L’Union des Chambres de commerce, de l’agriculture et de l’artisanat (UCCIA) a convié, hier, certains opérateurs économiques du secteur privé, à Moroni. L’objectif de cette rencontre est de présenter le plan du développement de 2022-2025. Le dialogue public/ privé a été au menu de discussions.

En vue d’attirer une étroite relation entre le privé, l’UCCIA a présenté, hier, son plan de développement auprès de certains opérateurs économiques des 3 îles. Les échanges sont axés sur le développement de plusieurs secteurs du développement conformément au plan intérimaire du pays. Le président de l’UCCIA, Ahmed Chamsoudine vise un plan de développement qui le lie avec le secteur privé, le développement des zones périphériques (préfectures), entre autres. « L’UCCIA a élaboré son plan de développement 2022-2025. En effet, il faut tenir compte au développement de l’économie bleue, du tourisme, la connectivité entre les îles, le développement du commerce en s’appuyant sur l’amélioration des infrastructures routières et les lieux (pour le transport des produits). Nous devons maintenir un plan d’investissement en discutant avec les partenaires. L’Uccia doit interagir sur les problèmes liés à la vie chère, à l’électricité, au commerce international, et autres. Nous envisageons de mettre en place un projet de renforcement des préfectures, à travers des points focaux. Les Comores ont une richesse en matière de tourisme, d’agriculture, d’élevage, entre autres. De toutes les façons, nous avons besoin du soutien de l’Etat », a déclaré le président de l’UCCIA.

En ce qui concerne le dialogue public/privé, Chamsoudine préconise que l’Etat, le public et le privé doivent jouer chacun un rôle prépondérant pour tisser des relations inlassables. « Le rôle de l’UCCIA et de l’ANPI est de faciliter les opérateurs économiques. Le dialogue public/privé facilitera les échanges entre les parties prenantes.

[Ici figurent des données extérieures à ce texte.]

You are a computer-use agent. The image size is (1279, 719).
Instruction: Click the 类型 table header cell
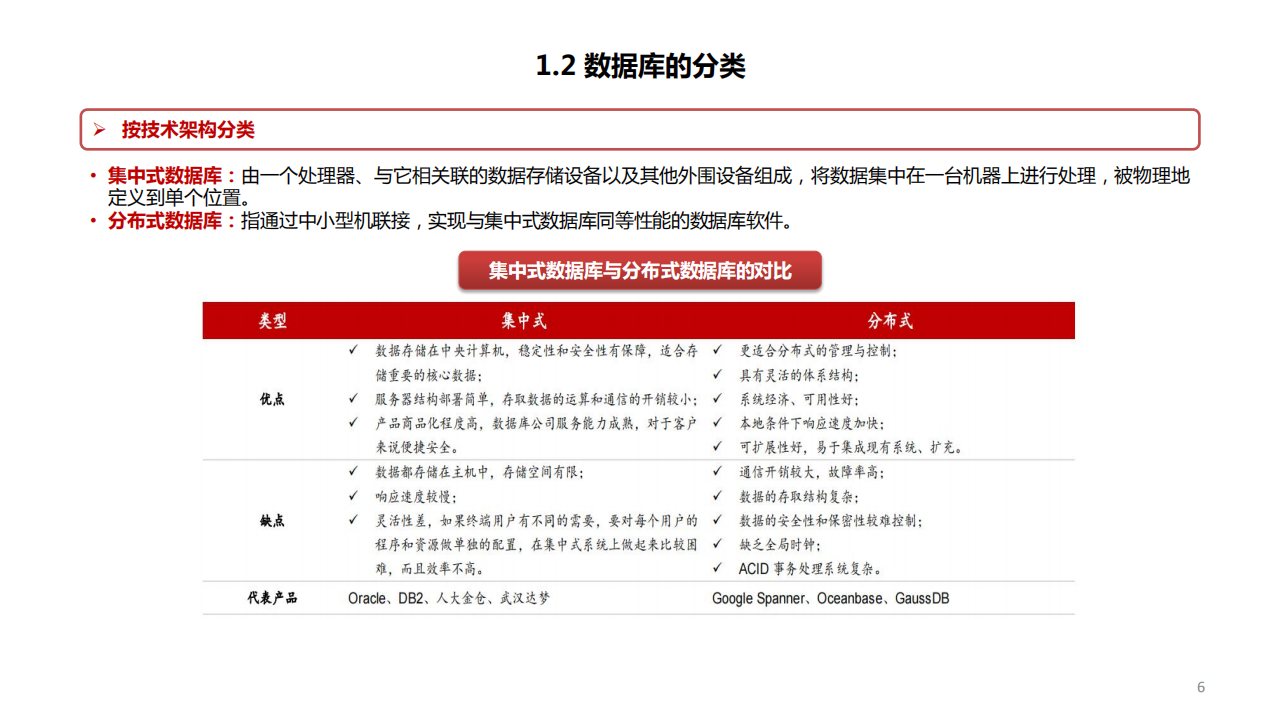pos(270,320)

Le dialogue public/privé doit être élaboré et renforcé en toute urgence », a-t-il souligné.

Farahate Mahmoud, gérante de l’EGT s’est misée sur l’importance d’un dialogue public/privé. « Il est important de créer un vrai dialogue du public et privé. Car sans le secteur privé, il n’y a pas un développement économique », a-t-elle insisté.